● Direction: Could you turn the material below into a JSON list of strings, one string per line, with blank lines left out?

************

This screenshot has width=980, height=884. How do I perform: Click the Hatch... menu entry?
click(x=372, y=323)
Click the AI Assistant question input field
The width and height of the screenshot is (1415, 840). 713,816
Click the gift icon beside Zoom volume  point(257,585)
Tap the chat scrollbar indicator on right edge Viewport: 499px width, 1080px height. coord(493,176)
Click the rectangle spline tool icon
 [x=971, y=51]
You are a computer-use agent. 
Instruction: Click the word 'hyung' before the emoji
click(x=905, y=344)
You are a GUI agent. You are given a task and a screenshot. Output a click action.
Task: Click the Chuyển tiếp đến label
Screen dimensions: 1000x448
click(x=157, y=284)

************

● Task result:
[
  "This screenshot has width=980, height=884. How do I perform: Click the Hatch... menu entry?",
  "click(x=372, y=323)",
  "Click the AI Assistant question input field",
  "The width and height of the screenshot is (1415, 840). 713,816",
  "Click the gift icon beside Zoom volume  point(257,585)",
  "Tap the chat scrollbar indicator on right edge Viewport: 499px width, 1080px height. coord(493,176)",
  "Click the rectangle spline tool icon",
  " [x=971, y=51]",
  "You are a computer-use agent. ",
  "Instruction: Click the word 'hyung' before the emoji",
  "click(x=905, y=344)",
  "You are a GUI agent. You are given a task and a screenshot. Output a click action.",
  "Task: Click the Chuyển tiếp đến label",
  "Screen dimensions: 1000x448",
  "click(x=157, y=284)"
]